Application And Validation:
These rules were derived from large prospective cohort studies and have demonstrated high sensitivity and specificity in identifying children with ciTBI, aiming to reduce the number of unnecessary CT scans while maintaining safety
They have been validated in multiple pediatric emergency departments.
Management
Initial Management:
ABC assessment (Airway, Breathing, Circulation)
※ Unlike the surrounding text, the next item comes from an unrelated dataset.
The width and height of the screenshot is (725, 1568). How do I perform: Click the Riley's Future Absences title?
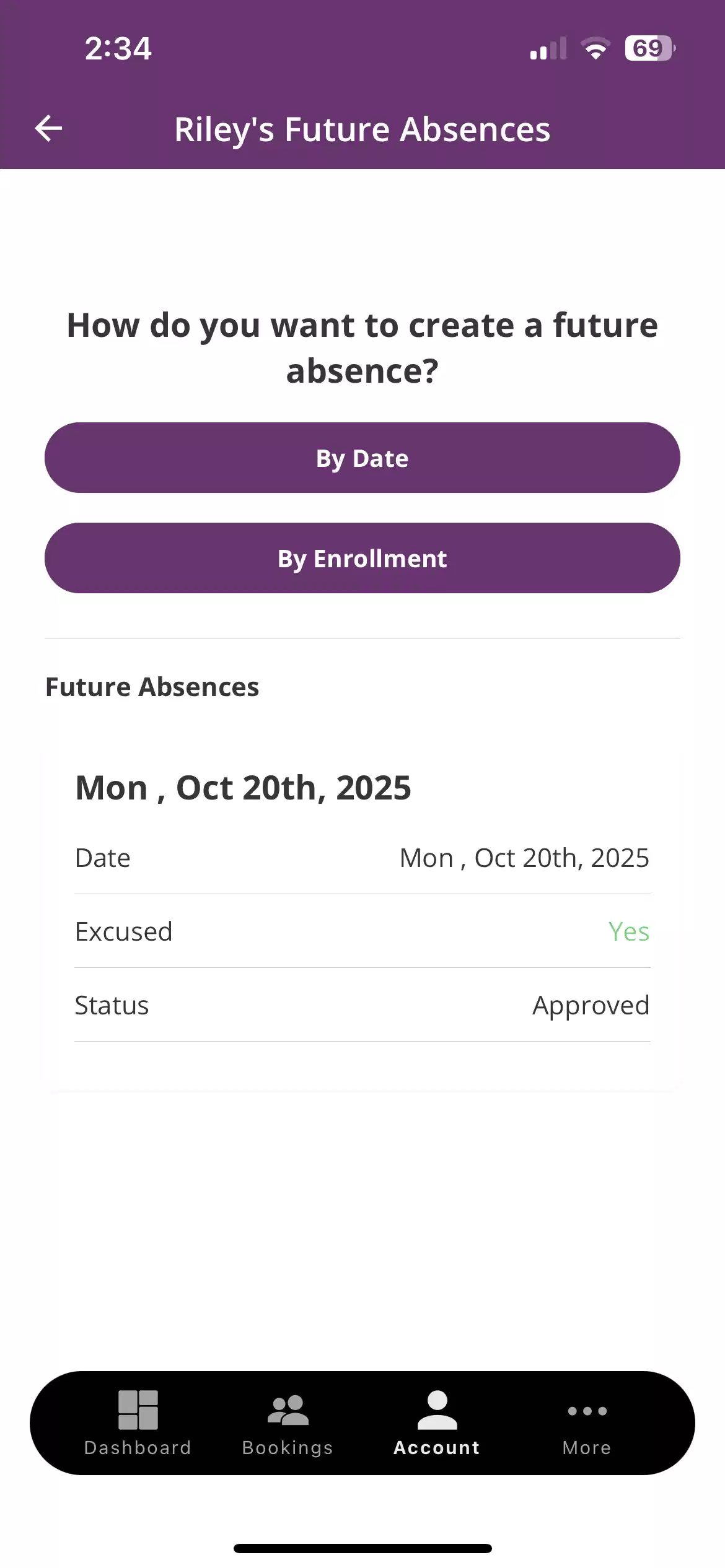(x=362, y=129)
Maintain cervical spine precautions if mechanism is concerning
Control external bleeding with direct pressure
Provide oxygen if hypoxic
Establish intravenous access if necessary
Monitor vital signs closely.
Medical Management:
Primarily supportive
Management of seizures with benzodiazepines
Analgesia for headache
Anti-emetics for vomiting
Avoidance of sedatives that may obscure neurological assessment unless absolutely necessary
Observation is key for low-risk patients.
Surgical Management:
Indicated for significant intracranial hemorrhage requiring surgical evacuation (e.g., epidural hematoma, large subdural hematoma) or for depressed skull fractures requiring elevation
Neurosurgical consultation is essential for patients identified with severe intracranial injuries.
Supportive Care:
Continuous neurological monitoring
Strict fluid management
Pain and nausea control
Prevention of secondary brain injury (e.g., avoiding hypoxia, hypotension)
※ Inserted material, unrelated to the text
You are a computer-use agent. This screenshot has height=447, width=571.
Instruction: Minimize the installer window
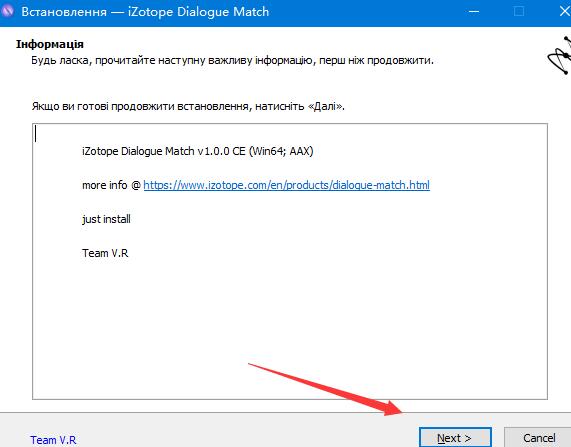click(x=473, y=12)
Education of caregivers regarding warning signs and follow-up.
Complications
Early Complications:
Epidural hematoma
Subdural hematoma
Subarachnoid hemorrhage
Intraparenchymal hemorrhage
Diffuse axonal injury
Skull fractures
Seizures
Intracranial hypertension
Herniation syndromes
Cerebrospinal fluid leak.
Late Complications:
Post-traumatic seizures
Cognitive deficits (attention, memory, executive function)
Behavioral changes
Academic difficulties
Chronic headaches
Post-concussive syndrome
Hydrocephalus
Post-traumatic epilepsy.
Prevention Strategies:
Use of appropriate safety restraints (car seats, seat belts)
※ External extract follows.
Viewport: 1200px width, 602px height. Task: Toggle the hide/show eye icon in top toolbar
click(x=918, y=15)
Wearing helmets during sports and recreational activities
Childproofing homes to prevent falls
Education on safe play environments
Prompt evaluation and appropriate management of head injuries to prevent secondary complications.
Prognosis
Factors Affecting Prognosis:
Severity of the initial injury (GCS score, presence and type of intracranial injury)
Age of the child
Presence of pre-existing medical conditions
Timeliness and appropriateness of medical and surgical management
Development of complications.
Outcomes:
Most children with mild head trauma and no intracranial injuries recover fully with minimal or no long-term sequelae
However, children with moderate to severe head injuries, especially those with significant intracranial pathology, may experience a range of long-term deficits affecting cognitive, behavioral, and physical functions.
Follow Up:
Follow-up is guided by the severity of the injury and the presence of any neurological deficits or symptoms
Children with mild head trauma may require only brief follow-up or symptom-based management
Those with moderate to severe injuries require comprehensive neurodevelopmental assessments, rehabilitation services, and ongoing monitoring by pediatric neurologists, neuropsychologists, and other specialists.
Key Points
Exam Focus:
Understand the PECARN criteria for both age groups (<2 years and 2-18 years) meticulously
Be able to identify the specific signs and symptoms that place a child at high risk for ciTBI
Know when CT is indicated and when it can be safely avoided.
Clinical Pearls:
Always assess for non-accidental trauma in young children with head injuries, especially if the history is inconsistent with the findings
In younger children, irritability and inconsolable crying can be signs of altered mental status
Be thorough in your physical exam to detect subtle signs of basilar skull fracture or concerning scalp hematomas.
Common Mistakes:
Over-reliance on mechanism of injury alone without considering clinical presentation
Missing subtle signs of basilar skull fracture
Failing to correctly apply the PECARN criteria, leading to either unnecessary imaging or missed significant injuries
Not adequately reassessing altered mental status in a child who initially appeared well.